WHAT THE TASK ASKS :: Everything from the line that has "Task: Toggle the heart favorite for 农夫山泉" to the last line of the listing must be repeated exactly, and nothing more; omit the pictures.

- - - -

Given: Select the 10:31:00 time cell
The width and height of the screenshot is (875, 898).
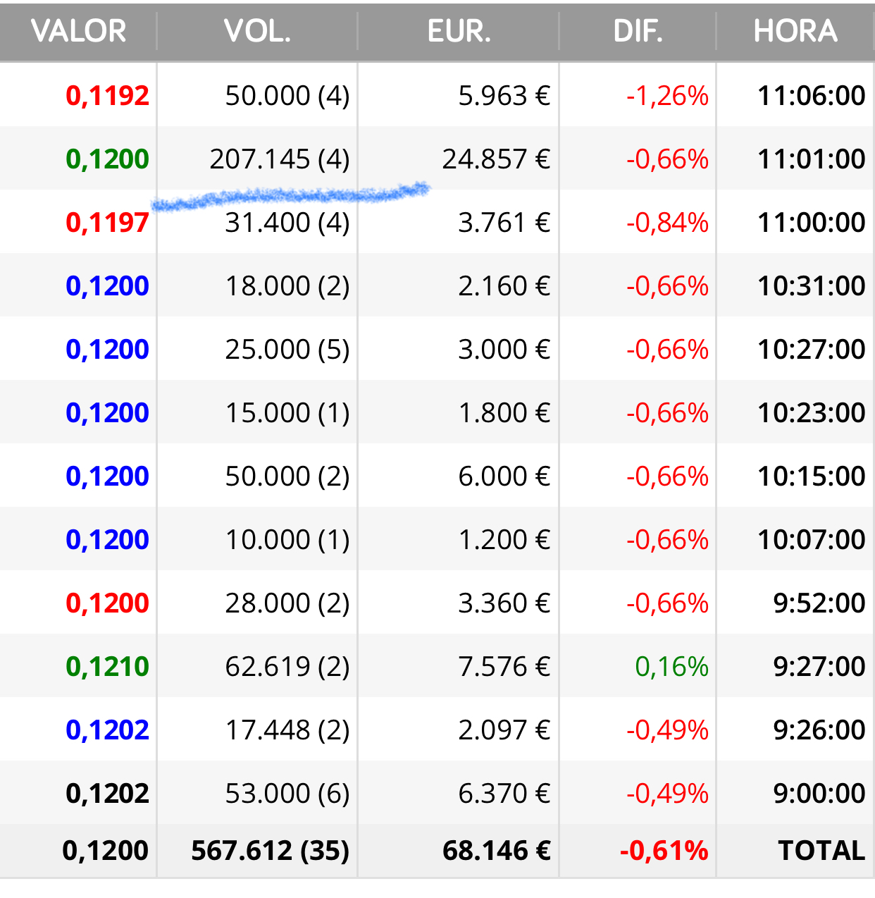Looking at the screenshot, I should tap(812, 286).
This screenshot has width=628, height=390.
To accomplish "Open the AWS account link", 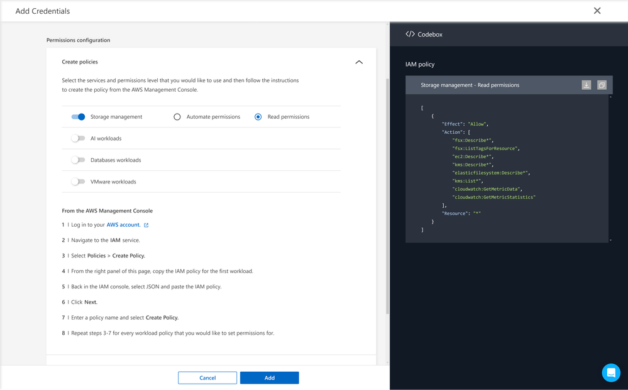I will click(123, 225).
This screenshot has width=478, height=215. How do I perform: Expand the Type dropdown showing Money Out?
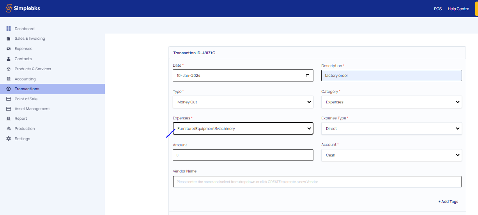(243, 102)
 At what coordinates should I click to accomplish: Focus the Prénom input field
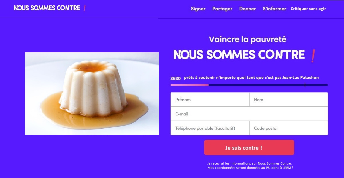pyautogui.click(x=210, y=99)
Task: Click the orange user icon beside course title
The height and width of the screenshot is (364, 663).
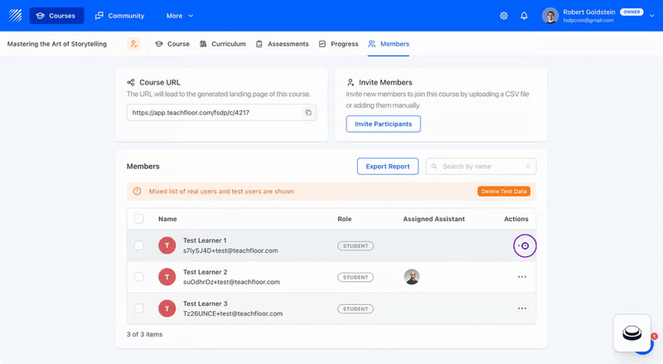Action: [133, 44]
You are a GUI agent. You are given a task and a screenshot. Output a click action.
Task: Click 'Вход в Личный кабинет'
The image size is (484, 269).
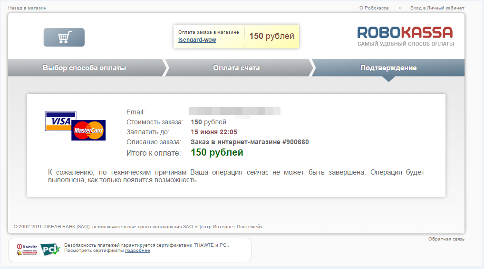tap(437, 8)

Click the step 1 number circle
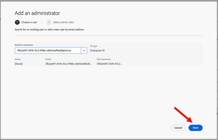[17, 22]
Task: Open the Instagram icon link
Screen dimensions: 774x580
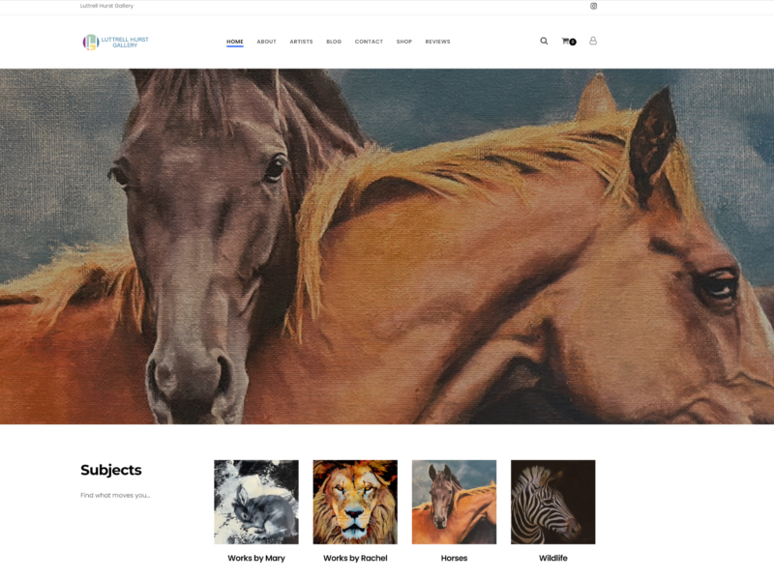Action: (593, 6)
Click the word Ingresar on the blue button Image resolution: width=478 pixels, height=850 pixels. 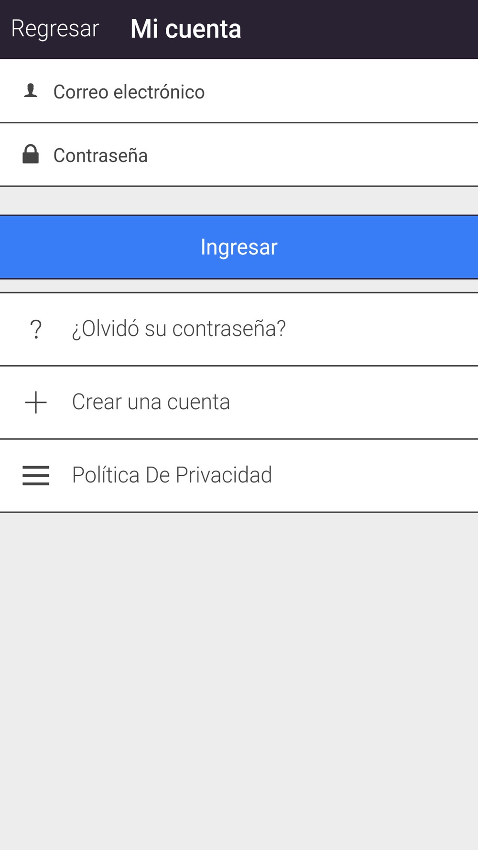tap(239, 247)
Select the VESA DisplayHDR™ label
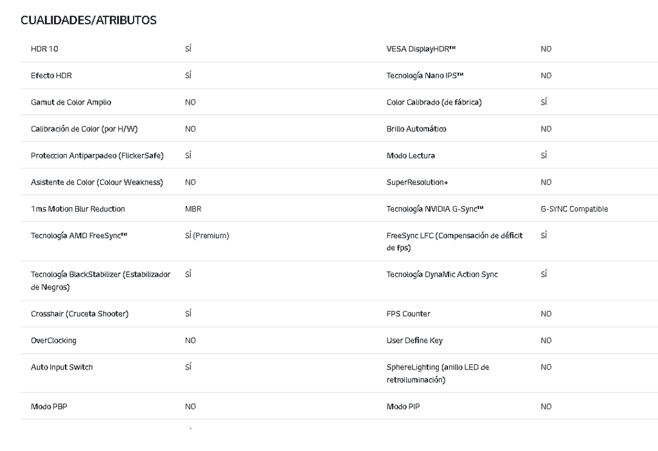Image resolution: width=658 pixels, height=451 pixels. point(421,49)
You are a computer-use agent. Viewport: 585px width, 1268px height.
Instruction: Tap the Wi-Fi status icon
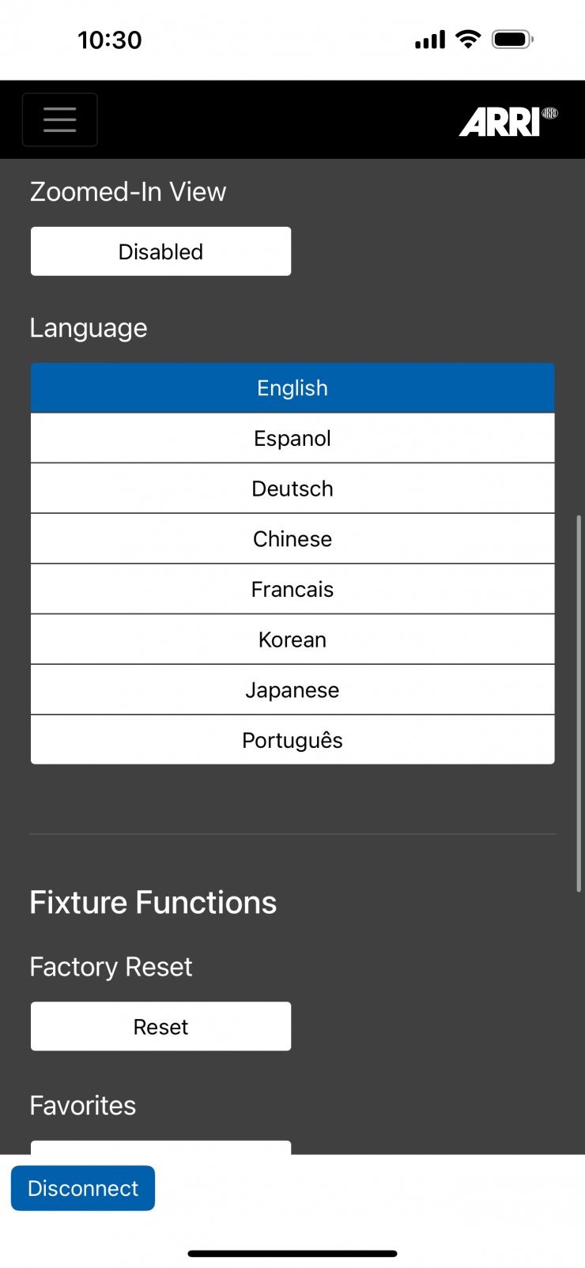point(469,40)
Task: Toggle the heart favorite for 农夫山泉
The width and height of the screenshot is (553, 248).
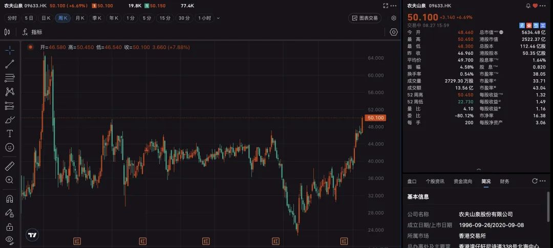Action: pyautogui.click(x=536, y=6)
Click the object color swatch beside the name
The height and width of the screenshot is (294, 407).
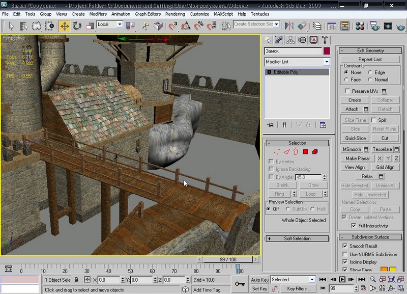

- - - -

SOLVED EXERCISE ::
Task: Toggle the heart favorite for 农夫山泉
The width and height of the screenshot is (553, 248).
Action: pyautogui.click(x=536, y=6)
Click the object color swatch beside the name
The height and width of the screenshot is (294, 407).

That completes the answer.